Suppose moreover that the prior odds were uniform, that is 1 : 1. Then the first person's posterior would be 8 : 1, while the second person's would be 16 : 1. We can easily translate these into probabilities of 8/9 and 16/17, confirming the other calculations.
The point here is that if you get the bolded equation above, then this problem is really easy. But as importantly, you can be sure you didn't mess up any arithmetic, because you have to do so little.
So this is a bad programming question, but it is a good test of the bolded equation. Just for practice, let's apply it to two more problems:
I randomly choose one of two coins, a fair coin or a fake, double-headed coin, each with 50% probability. I flip it three times and it comes up heads all three times. What's the probability it's the real coin?
The prior odds are real : fake = 1 : 1, as stated in the problem. The probability that I would have seen three heads with the real coin is 1 / 8, but it's 1 with the fake coin, so the likelihood ratio is 1 : 8. So the posterior odds are = prior * likelihood = 1 : 8. Thus the probability it's the real coin is 1 / 9.
This problem also brings up an important caveat: there is a possibly different likelihood ratio for every possible observation. This is because the likelihood ratio for B is P(B|A) : P(B|¬A), which is not necessarily related to the likelihood ratio for ¬B, which is P(¬B|A) : P(¬B|¬A). Unfortunately, in all the examples above, they've been inverses of each other, but here, they're not.
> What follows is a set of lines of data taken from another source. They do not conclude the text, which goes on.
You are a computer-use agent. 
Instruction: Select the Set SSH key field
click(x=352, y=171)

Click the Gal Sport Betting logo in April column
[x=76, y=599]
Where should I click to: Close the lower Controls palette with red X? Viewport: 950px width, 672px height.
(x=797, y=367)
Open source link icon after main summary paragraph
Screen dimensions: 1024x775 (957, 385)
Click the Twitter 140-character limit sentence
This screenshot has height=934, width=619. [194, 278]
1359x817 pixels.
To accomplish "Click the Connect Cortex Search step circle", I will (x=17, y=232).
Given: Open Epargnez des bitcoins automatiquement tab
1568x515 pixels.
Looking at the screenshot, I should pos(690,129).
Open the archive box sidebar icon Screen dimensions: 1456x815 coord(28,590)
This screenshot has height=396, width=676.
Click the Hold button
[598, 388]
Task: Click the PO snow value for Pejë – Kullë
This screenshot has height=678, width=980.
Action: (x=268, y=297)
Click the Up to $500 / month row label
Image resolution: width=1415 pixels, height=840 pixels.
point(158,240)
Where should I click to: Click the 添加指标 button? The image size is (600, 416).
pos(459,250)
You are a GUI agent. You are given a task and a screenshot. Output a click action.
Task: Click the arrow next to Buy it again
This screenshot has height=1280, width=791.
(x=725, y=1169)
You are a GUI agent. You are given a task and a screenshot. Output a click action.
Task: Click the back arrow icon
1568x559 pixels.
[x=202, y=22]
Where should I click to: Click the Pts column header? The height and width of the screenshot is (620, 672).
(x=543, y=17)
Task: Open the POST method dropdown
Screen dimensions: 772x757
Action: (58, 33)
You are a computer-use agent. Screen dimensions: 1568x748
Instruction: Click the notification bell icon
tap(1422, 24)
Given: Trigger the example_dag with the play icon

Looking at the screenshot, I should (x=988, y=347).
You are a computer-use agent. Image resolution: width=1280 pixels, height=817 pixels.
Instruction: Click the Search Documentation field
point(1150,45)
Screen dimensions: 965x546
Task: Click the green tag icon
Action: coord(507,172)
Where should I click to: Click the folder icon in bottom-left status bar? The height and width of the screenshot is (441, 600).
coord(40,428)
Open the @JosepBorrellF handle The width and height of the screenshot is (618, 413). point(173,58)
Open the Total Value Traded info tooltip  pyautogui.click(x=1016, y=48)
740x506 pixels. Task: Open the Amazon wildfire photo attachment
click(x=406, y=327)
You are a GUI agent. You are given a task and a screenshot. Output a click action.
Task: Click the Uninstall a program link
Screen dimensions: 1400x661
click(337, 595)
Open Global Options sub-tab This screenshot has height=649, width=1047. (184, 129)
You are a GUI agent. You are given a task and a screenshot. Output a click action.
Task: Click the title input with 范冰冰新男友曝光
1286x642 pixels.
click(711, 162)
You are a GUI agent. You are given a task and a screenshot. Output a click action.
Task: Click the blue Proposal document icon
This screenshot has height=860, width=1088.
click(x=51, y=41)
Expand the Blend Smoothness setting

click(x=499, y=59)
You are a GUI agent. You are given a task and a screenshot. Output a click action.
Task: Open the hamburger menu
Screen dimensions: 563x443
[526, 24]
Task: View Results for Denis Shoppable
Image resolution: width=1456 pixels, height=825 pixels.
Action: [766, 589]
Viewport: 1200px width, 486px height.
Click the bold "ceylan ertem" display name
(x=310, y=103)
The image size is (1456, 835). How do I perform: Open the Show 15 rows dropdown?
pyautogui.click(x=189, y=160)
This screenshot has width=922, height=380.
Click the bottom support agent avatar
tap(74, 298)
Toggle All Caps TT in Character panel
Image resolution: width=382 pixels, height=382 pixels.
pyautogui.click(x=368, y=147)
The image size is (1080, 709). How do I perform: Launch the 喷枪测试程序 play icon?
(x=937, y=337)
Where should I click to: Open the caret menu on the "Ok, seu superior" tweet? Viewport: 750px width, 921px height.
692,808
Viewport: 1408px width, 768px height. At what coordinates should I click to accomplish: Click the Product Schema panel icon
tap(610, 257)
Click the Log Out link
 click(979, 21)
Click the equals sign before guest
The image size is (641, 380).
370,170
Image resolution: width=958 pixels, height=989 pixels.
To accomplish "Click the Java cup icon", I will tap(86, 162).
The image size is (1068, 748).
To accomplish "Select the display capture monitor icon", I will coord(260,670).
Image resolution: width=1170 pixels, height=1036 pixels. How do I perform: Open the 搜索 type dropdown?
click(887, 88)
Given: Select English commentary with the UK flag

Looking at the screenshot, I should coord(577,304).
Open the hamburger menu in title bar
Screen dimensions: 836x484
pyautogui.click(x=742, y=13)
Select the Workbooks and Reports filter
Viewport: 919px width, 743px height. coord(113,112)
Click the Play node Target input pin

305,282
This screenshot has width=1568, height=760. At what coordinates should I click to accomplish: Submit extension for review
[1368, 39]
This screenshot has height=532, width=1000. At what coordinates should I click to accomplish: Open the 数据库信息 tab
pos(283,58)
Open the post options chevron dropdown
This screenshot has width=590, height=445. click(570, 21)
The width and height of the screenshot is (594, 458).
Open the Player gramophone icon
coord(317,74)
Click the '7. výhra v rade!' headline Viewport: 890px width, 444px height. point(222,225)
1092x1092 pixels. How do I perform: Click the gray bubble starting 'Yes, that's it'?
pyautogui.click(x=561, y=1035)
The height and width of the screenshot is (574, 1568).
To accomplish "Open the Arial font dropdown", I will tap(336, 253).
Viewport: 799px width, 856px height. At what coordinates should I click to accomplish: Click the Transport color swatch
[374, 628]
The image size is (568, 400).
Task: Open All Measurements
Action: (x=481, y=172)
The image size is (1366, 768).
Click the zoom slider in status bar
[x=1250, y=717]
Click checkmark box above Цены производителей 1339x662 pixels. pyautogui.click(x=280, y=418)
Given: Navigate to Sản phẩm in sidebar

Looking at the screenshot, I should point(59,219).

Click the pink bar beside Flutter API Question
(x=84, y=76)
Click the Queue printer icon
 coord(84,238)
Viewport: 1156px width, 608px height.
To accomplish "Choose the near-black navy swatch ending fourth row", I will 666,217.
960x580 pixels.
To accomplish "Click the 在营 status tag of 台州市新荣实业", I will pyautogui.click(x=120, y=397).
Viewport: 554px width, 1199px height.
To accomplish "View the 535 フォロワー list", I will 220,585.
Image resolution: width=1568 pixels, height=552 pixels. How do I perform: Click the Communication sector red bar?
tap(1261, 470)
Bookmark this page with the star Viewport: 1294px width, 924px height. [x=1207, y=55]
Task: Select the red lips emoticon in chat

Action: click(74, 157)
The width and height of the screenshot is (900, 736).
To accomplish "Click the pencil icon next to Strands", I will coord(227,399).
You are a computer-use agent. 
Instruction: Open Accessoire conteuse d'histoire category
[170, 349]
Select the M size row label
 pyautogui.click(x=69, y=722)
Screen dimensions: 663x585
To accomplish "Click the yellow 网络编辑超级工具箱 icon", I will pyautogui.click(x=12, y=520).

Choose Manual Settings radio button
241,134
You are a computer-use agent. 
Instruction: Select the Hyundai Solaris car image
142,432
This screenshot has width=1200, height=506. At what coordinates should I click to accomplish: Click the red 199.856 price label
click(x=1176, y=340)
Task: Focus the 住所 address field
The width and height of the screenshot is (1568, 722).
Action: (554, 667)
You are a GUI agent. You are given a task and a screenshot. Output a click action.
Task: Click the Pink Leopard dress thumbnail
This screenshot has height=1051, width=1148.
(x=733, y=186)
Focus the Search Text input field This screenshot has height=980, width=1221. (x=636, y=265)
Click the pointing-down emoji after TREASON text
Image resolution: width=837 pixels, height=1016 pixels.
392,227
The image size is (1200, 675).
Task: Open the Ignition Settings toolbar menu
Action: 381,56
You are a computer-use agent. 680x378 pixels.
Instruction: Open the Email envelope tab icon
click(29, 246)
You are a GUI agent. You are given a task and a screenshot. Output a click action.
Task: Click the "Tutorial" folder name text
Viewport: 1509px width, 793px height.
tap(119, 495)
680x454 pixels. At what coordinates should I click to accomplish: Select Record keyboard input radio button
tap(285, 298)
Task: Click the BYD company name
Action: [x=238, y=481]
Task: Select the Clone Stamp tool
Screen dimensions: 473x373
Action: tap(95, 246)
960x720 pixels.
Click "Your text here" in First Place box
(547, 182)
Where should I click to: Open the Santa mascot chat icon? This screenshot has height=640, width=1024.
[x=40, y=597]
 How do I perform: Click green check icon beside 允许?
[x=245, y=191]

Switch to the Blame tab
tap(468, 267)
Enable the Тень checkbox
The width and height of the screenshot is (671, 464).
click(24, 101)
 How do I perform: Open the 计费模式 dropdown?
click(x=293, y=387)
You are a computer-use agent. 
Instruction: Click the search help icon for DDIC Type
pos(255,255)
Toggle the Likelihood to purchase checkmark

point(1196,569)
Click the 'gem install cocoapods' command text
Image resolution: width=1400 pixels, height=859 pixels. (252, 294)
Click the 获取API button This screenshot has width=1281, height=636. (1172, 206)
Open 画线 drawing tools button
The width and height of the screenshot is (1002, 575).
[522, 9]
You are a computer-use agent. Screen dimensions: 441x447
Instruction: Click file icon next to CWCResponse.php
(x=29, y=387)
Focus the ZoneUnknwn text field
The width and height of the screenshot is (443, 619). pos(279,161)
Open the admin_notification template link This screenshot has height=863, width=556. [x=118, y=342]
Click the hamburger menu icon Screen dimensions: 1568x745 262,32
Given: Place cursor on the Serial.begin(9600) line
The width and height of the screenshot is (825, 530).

Indeed, suppose I flip the coin once and get tails. What's the probability it's the real coin? Obviously one. How does Bayes' theorem check out? Well, the likelihood ratio for this observation is the probability of seeing this outcome with the real coin versus the fake coin, which is 1/2 : 0 = 1 : 0. That is, seeing a single tails kills the probability of the coin's being fake, which checks out with our intuition.
Here's the problem I mentioned from Eliezer's page:
In front of you is a bookbag containing 1,000 poker chips. I started out with two such bookbags, one containing 700 red and 300 blue chips, the other containing 300 red and 700 blue. I flipped a fair coin to determine which bookbag to use, so your prior probability that the bookbag in front of you is the red bookbag is 50%. Now, you sample randomly, with replacement after each chip. In 12 samples, you get 8 reds and 4 blues. What is the probability that this is the predominantly red bag? (You don't need to be exact - a rough estimate is good enough.)
The prior odds are red : blue = 1 : 1. The likelihood ratios are 7 : 3 and 3 : 7, so the posterior odds are (7 : 3)^8 * (3 : 7)^4 = 7^4 : 3^4. At this point we just estimate 7 : 3 as, say, 2 : 1, and get 2^4 : 1 = 16 : 1. Our final answer is even greater, so it's definitely bigger than 95% or so; the right answer is around 96.7%. Compare this with most people's answers, which are in the 70--80% range.
I hope you agree that problems become really easily, and intuitive, when viewed in this light.